A reporter had been assigned the story by his editor. Human interest story. Kids, dolphins. You know, are they intelligent, aren’t they cute. But this guy really wasn’t interested in the story and resented having to do it. He was someone to whom the concept of intelligence in dolphins was a joke.
Bored, his disdain under the lightest of social controls, he accompanied the scientists to the long glass wall of the lab where the dolphins waited, as they did each morning, to say hello. He watched the scientists go through their morning ritual, watched the dolphin family respond. Made nice noises over the six-week-old baby dolphin, took a short tour around the lab, went through a desultory question-and-answer session, drank the obligatory bad coffee that the scientists never seem to remedy, and the spent the rest of the time leaning against the glass wall of the dolphin tank, chain-smoking cigarettes.
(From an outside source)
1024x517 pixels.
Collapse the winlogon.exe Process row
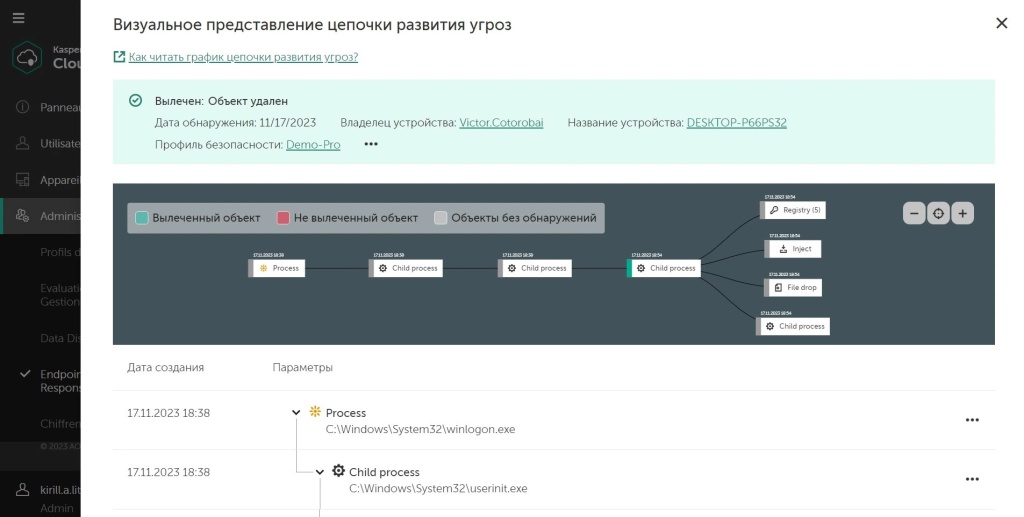pos(296,413)
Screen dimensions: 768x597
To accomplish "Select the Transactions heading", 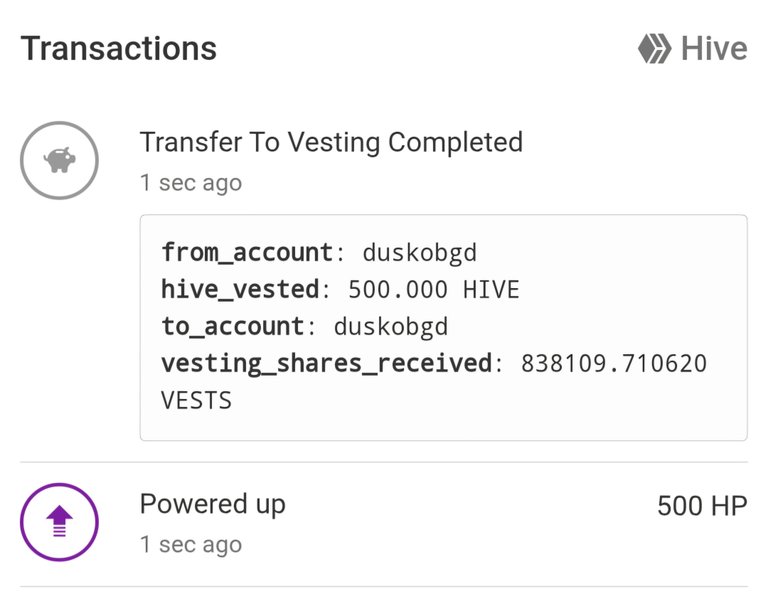I will 119,48.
Now, for whatever reason, the young dolphin was fascinated by this guy and instead of swimming off with his family, he just kept floating there looking at the reporter in the curious way that the young of many species have about something new. The man, with his back to the glass, ignored it as long as possible, but the young dolphin seemed to possess inexhaustible patience. He just kept hanging in there. Staring. After a while the reporter began to get twitchy, then mad. So, he took a deep drag on his cigarette, turned, and blew smoke at the glass, directly in the dolphin’s face. The dolphin back-pedalled in surprise, looked at the man for a moment, then swam rapidly off. The reporter at peace, leaned back against the glass and continued to smoke.
But in a minute or two the dolphin returned, swarm up close to the glass and waited for the man to notice him. And, of course, eventually the reporter did. In irritation he turned and glared at the young dolphin and at that moment the young dolphin blew a cloud of smoke directly in the journalist’s face.
The whole room stopped.
It took a while to figure what had happened, for of course dolphins don’t smoke (and anyway, even if they did, it wouldn’t work under water). The dolphin, who was still nursing, had gone to his mother, taken some milk, come back and puffed it in the man’s face. A very sophisticated response, especially in a six-week-old infant of a species considered to be inferior in intelligence to humans.
How much more do our young copy our behaviour!